* Interface element records *
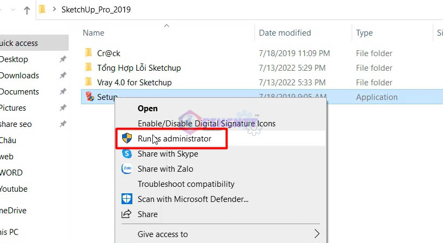The height and width of the screenshot is (243, 443).
Task: Collapse the header sort chevron above Name
Action: [x=166, y=25]
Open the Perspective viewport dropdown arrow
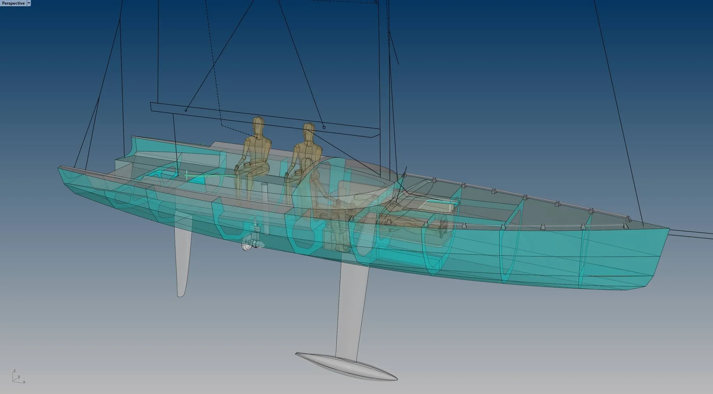713x394 pixels. [x=29, y=3]
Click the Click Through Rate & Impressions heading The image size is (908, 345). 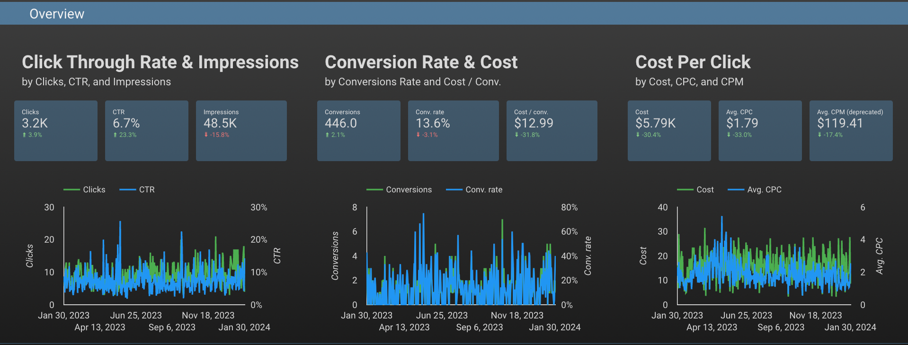160,62
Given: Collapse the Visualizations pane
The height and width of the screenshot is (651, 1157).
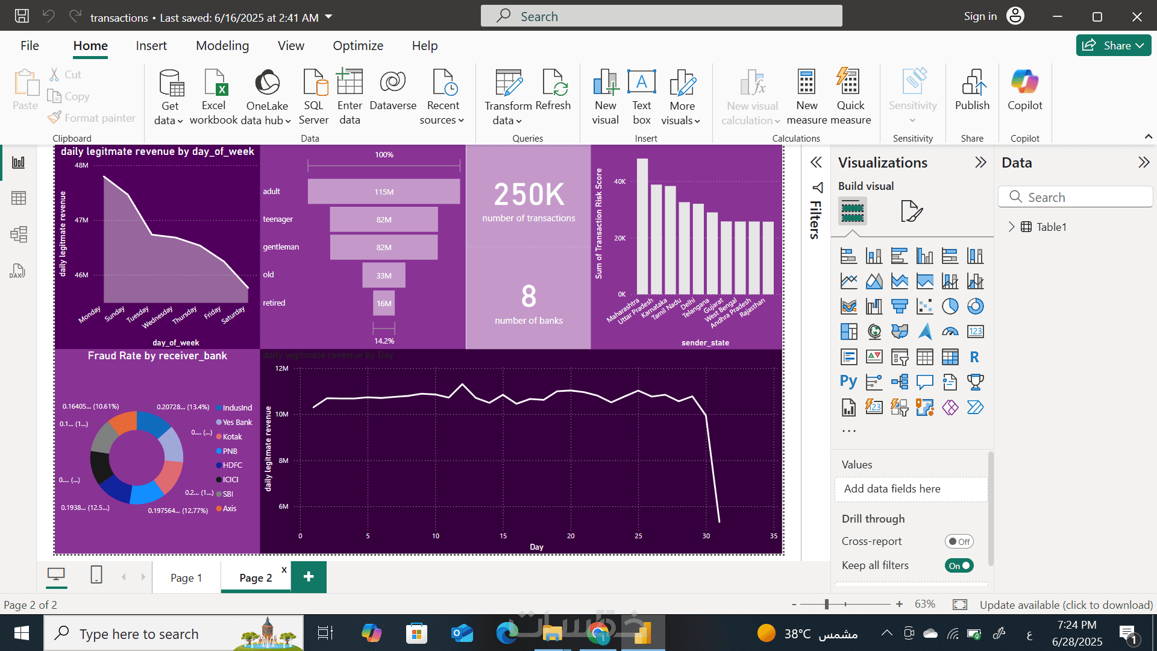Looking at the screenshot, I should (980, 163).
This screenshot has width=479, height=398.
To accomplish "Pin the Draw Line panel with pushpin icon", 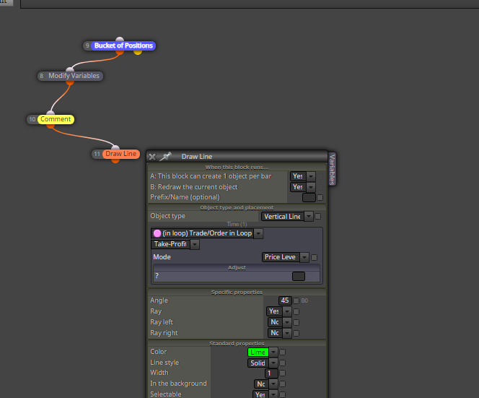I will click(x=166, y=157).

* What to do *
Return each line of the data above that contains the string "Collapse". Case counts, so match capital and lowercase letters exactly.

* Solution to this task *
Task: Collapse the header sort chevron above Name
Given: Collapse the Visualizations pane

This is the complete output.